L’automne de Cinédit

Texte Hubert Sabino

Eh oui, nous vivons à une époque où des plateformes de diffusion en ligne donnent accès à des films et des séries télé en nombre suffisant pour se divertir, s’émerveiller ou s’instruire pendant bien plus de 365 jours, et ce dans le confort d’un divan moulé par nos corps et le temps. Devant cette réalité, il devient de plus en plus difficile de combattre ce goût légitime de rester encabané.e. Toutefois, la nouvelle programmation des Projections Cinédit vous convaincra assurément qu’elle en vaut le déplacement, même s’il y aura probablement toujours ce voisin qui mastique son pop-corn avec un peu trop d’ardeur, dans la rangée juste derrière.

Comme chaque année, les films sélectionnés offrent un échantillon de ce qui se fait de mieux en matière de documentaires québécois d’auteur. Voici quelques mots sur les oeuvres qui seront diffusées dans les quatre prochains mois :

16 septembre : Exarcheia, le chant des oiseaux de Nadine Gomez

Ce documentaire propose une immersion nocturne dans Exarcheia, quartier singulier de la ville d’Athènes. Avec sensibilité, la réalisatrice nous amène à la rencontre d’habitants et habitantes qui formulent, à relais, un discours appelant à la création artistique, à une redéfinition du politique, à la résistance collective ou encore à rêver d’un autre monde en construction.

7 octobre : Fondations d’Olivier D. Asselin

Alors que les Forges de Montréal sont menacées d’éviction, ce documentaire suit le combat exemplaire et inspirant mené par le forgeron Mathieu Collette afin d’éviter cette fermeture. On découvre alors toute l’importance de ce lieu historique internationalement reconnu, notamment pour son rôle indispensable dans la transmission d’un patrimoine immatériel durable.

4 novembre : Ziva Postec, la monteuse derrière le film Shoah de Catherine Hébert.
Portrait intime et sensible de cette pionnière, ce documentaire révèle habilement le rôle essentiel, mais peu reconnu, qu’elle a joué dans la conception du colossal Shoah. Réalisé par Claude Lanzmann, en 1985, cette oeuvre cinématographique marque un jalon dans l’histoire du documentaire.

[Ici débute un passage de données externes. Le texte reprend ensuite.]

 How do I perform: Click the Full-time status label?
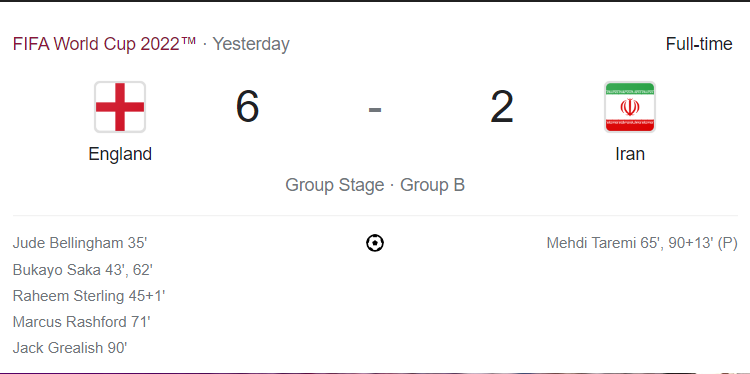point(699,44)
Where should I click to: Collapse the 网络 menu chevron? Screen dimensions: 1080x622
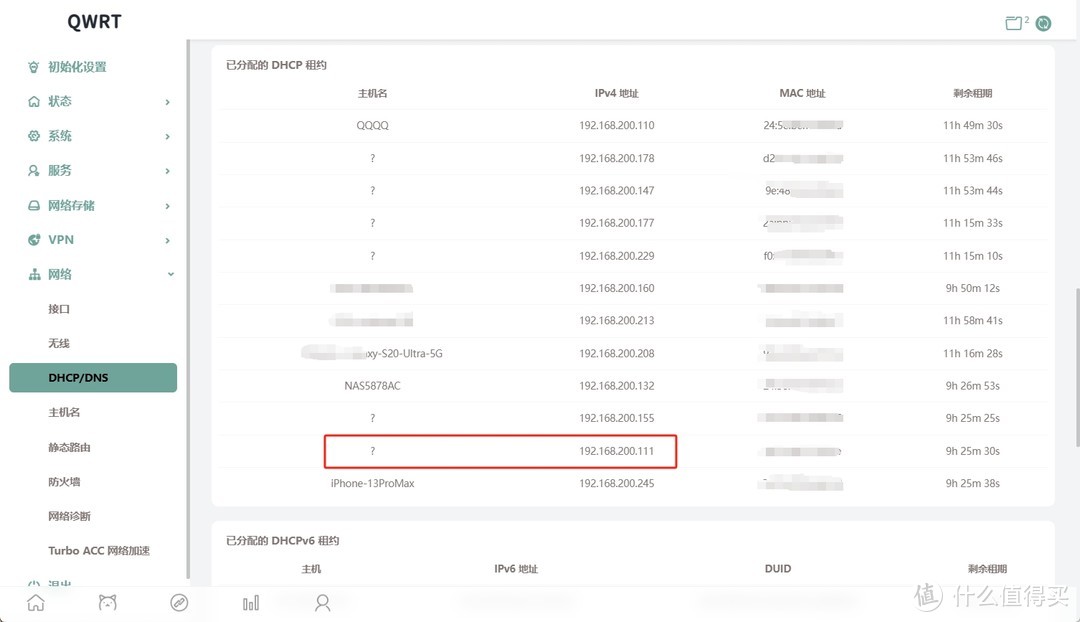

2 décembre : Le chant de l’Empédocle de Sylvain L’Espérance et Marie-Claude Loiselle.
Depuis près de 30 ans, Sylvain L’Espérance développe, en toute liberté, une cinématographie d’une rare cohérence, tout en se renouvelant constamment. Marie-Claude Loiselle, notamment critique de cinéma pendant de nombreuses années, collabore depuis longtemps à l’écriture et au montage des films de Sylvain L’Espérance. Pour la première fois, ils cosignent une oeuvre. Il en résulte un film d’une grande beauté politique et poétique.

Au-delà des films, les Projections Cinédit, gérées par l’organisme autonome Vues dans la tête de Rivière-du-Loup, cherchent à favoriser la discussion (après la projection des films et non pendant, bien entendu !). Au grand plaisir des cinéphiles, les cinéastes viennent à Rivière-du-Loup pour rencontrer leur public, dans une formule décontractée et conviviale. Ainsi, dès que les lumières s’allument, à la fin du générique, ils et elles répondent aux questions des spectateurs et spectatrices, en plus de partager leur passion contagieuse pour le documentaire. Le lendemain matin, ces mêmes cinéastes participent à une classe de maître organisée par l’École de métiers du cinéma et de la vidéo (EMCV). Toutes personnes intéressées à venir participer à ces classes de maître, qui se tiennent au cégep, sont les bienvenues, et ce gratuitement. Animées par l’auteur de ces lignes, ces discussions avec les cinéastes permettent de décortiquer plus en profondeur certains éléments des films, autant lors de l’élaboration du projet, que du tournage et du montage. Les classes de maître permettent aussi d’aborder d’autres aspects de leur carrière. Évidemment, la porte est ouverte aux questions et commentaires de ceux et celles qui y assistent.

Ainsi, après ces deux rencontres avec chaque cinéaste, vous en aurez appris davantage sur leurs intentions, leur approche esthétique, leurs questionnements éthiques pendant le processus de création, les réalités de leur tournage, etc. Ces discussions transformeront assurément votre perception de ces oeuvres, et même peut-être du cinéma documentaire en général.

Les projections ont lieu les lundis à 19 h 30, au plus que centenaire Cinéma Princesse. Le prix est des plus abordable ; l’entrée générale est à 7 $ et à 5 $ pour les étudiant.e.s.